Jack Haverty jack at 3kitty.org
Sun Apr 21 15:14:00 PDT 2024


Probably not many people know the story behind the IP checksum.   I 
don't think anyone's ever written it down.  While I still remember...:

The checksum algorithm was selected not for its capabilities to catch 
errors, but rather for its simplicity for our overworked and inadequate 
computing power.  There was significant concern at the time, especially 
in the sites running the big host computers, about the use of scarce 
computing power as "overhead" involved in using the network.  See for 
example: https://www.rfc-editor.org/rfc//rfc425

Besides, at the time all TCP traffic was through the Arpanet, and the 
IMPs did their own checksums so any circuit problems would be caught 
there.  So as we were defining the details of the new TCP4 mechanisms, 
the checksum algorithm was kept intentionally simple, to be replaced in 
some future version of TCP when computers would be more capable and the 
error characteristics of pathways through the Internet were better 
understood by experience.   The checksum algorithm was a placeholder for 
a future improved version, like many other mechanisms of TCP/IP4.

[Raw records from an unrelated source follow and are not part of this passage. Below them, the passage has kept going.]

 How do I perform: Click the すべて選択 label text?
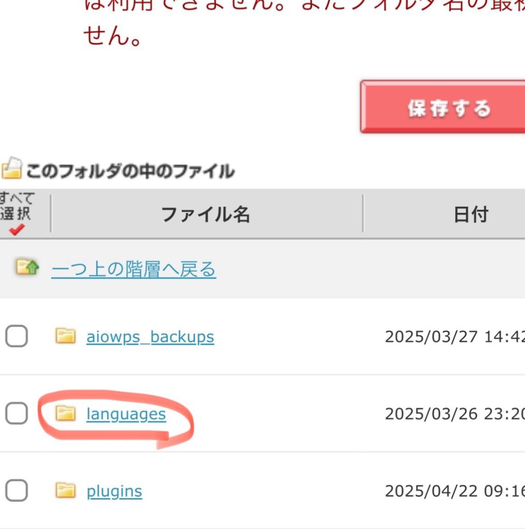pos(17,206)
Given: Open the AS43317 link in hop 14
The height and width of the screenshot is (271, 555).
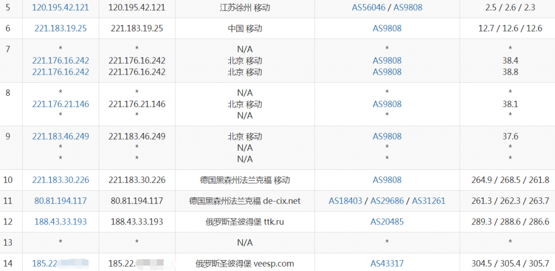Looking at the screenshot, I should click(x=387, y=263).
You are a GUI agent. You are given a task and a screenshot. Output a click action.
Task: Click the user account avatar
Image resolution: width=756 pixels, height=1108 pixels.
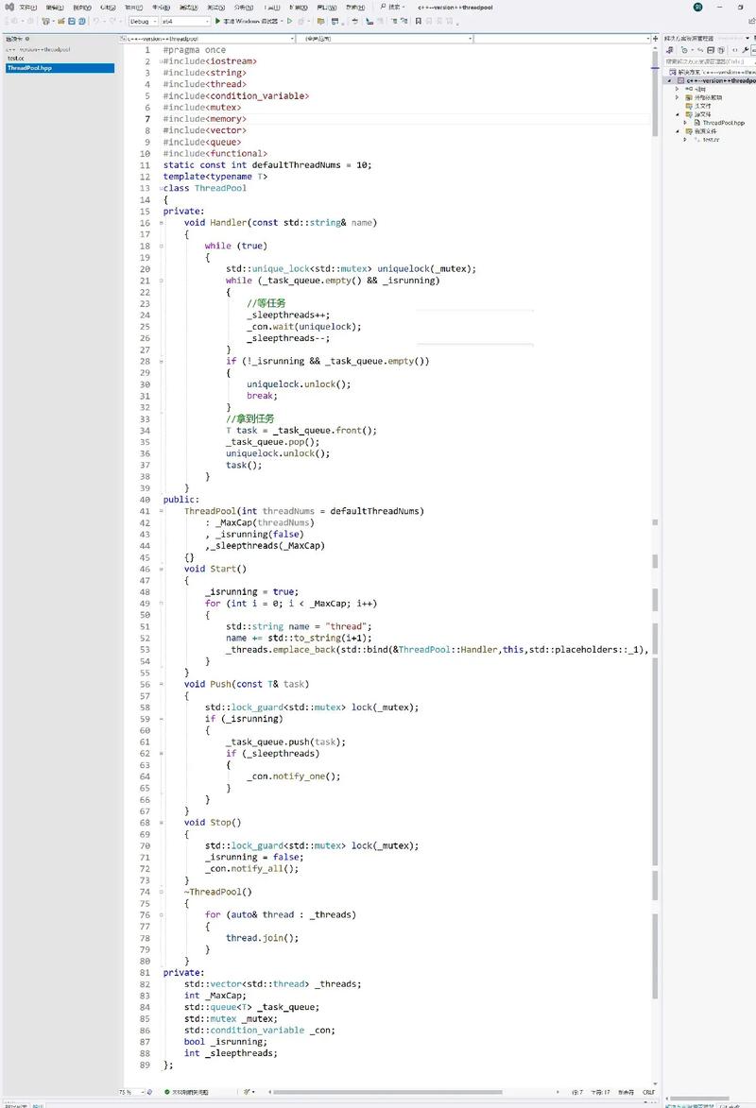[x=698, y=7]
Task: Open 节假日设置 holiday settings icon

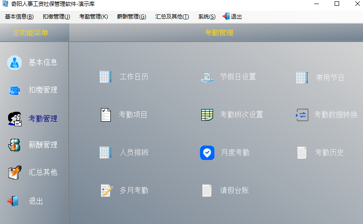Action: (x=207, y=77)
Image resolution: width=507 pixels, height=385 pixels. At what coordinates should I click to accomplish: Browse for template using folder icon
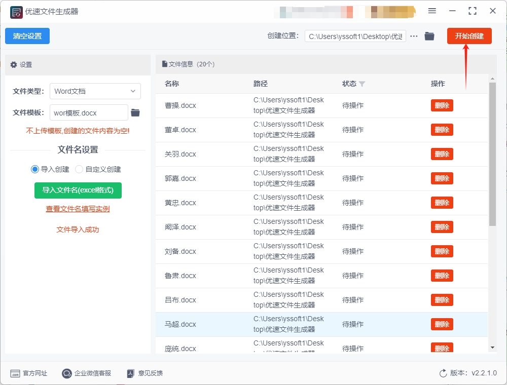(135, 112)
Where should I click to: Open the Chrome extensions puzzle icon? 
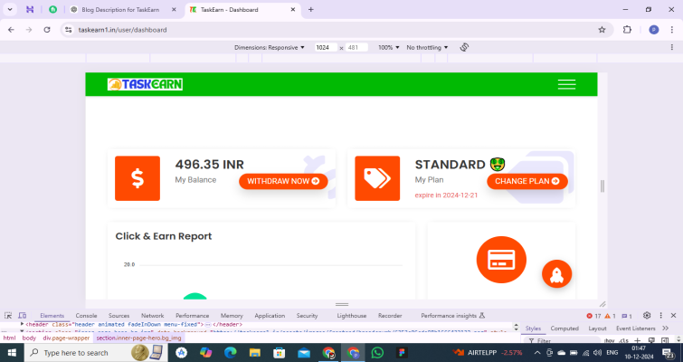(x=627, y=29)
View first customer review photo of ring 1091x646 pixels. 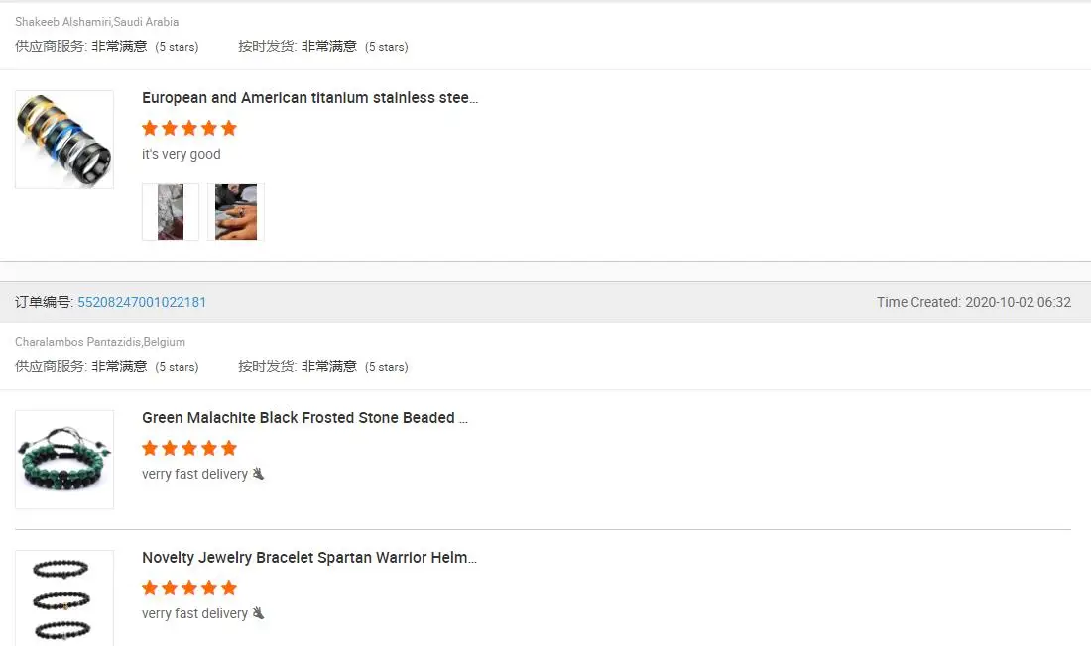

The actual details of the checksum computation were nailed down on 
January 27, 1979.  That was the date of the first TCP Bakeoff, organized 
by Jon Postel.   I think of it as possibly the first ever "Hackathon".

The group of TCP implementers assembled on a weekend at USC-ISI and 
commandeered a bunch of offices with terminals that we could use to 
connect to our computers back home.   At first, we could all talk to 
ourselves fine.   However, no one could talk to any other 
implementation.  Everybody was getting checksum errors.

Since we could all hear each other, a discussion quickly reach a 
consensus.   We turned off the checksum verification code in all of our 
implementations, so our TCPs would simply assume every incoming 
message/packet/datagram/segment (you pick your favorite term...) was 
error-free.

It seems strange now, but computing in the 1970s was a lot different 
from today.  In addition to the scarcity of CPU power and memory, there 
was little consensus about how bits were used inside of each computer, 
and how they were transferred onto wires by network interface hardware.  
Computers didn't agree on the number of bits in a byte, or how bytes 
were ordered into computer words, how arithmetic calculations were 
performed, or how to take the bits in and out of your computer's memory 
and transfer them serially over an I/O interface.  If you think the 
confusion of today's USB connectors is bad, it was much worse 50 years ago!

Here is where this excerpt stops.